[j-nsp] ACL for lo0 template/example comprehensive list of 'things to think about'?

Thu Jul 12 13:17:50 EDT 2018

Hey,

> This one I was not aware of actually, so you say that theoretically aggregate from all LPTS policers can be more than what a single worker queue can handle resulting in tail-drops (well assuming that the hashing is imperfect congesting this one worker queue), is that right?
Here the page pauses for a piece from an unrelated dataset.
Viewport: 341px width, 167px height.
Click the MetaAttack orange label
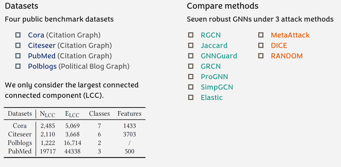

I'm saying in practice traffic from single NPU LPTS admitted can be
more than single XIPC worker can handle. The fix for this is rather
involved/complicated, where as Juniper approach is 'if you punt it,
you shouldn't drop it' and I think Cisco should adopt similar strategy
and investigate why XIPC worker performance is so variant (because it
doesn't have scheduling priority and they do not dare to use kernel
scheduling priorities because they've been hurt before).
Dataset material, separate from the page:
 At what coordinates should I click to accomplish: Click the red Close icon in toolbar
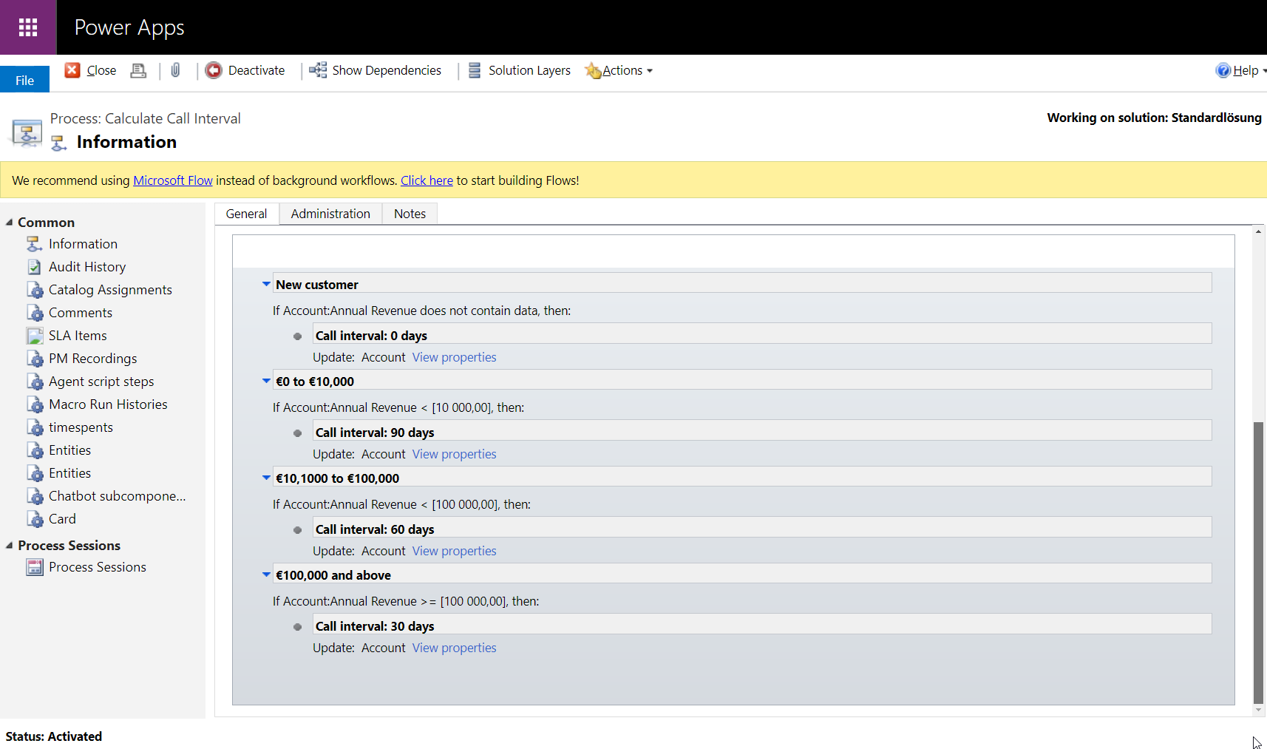[x=72, y=70]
> But what is the theoretical probability of that happening in production? I mean the hash and packet keys would need just line up to result in very bad distribution resulting in congestion of one of the 8 queues.

Happens about twice a month for years.

> > Both A and C are being fixed, thanks CSCO. But I'm not very happy how they
> > chose to fix it.
> >
> How do they plan on fixing that please?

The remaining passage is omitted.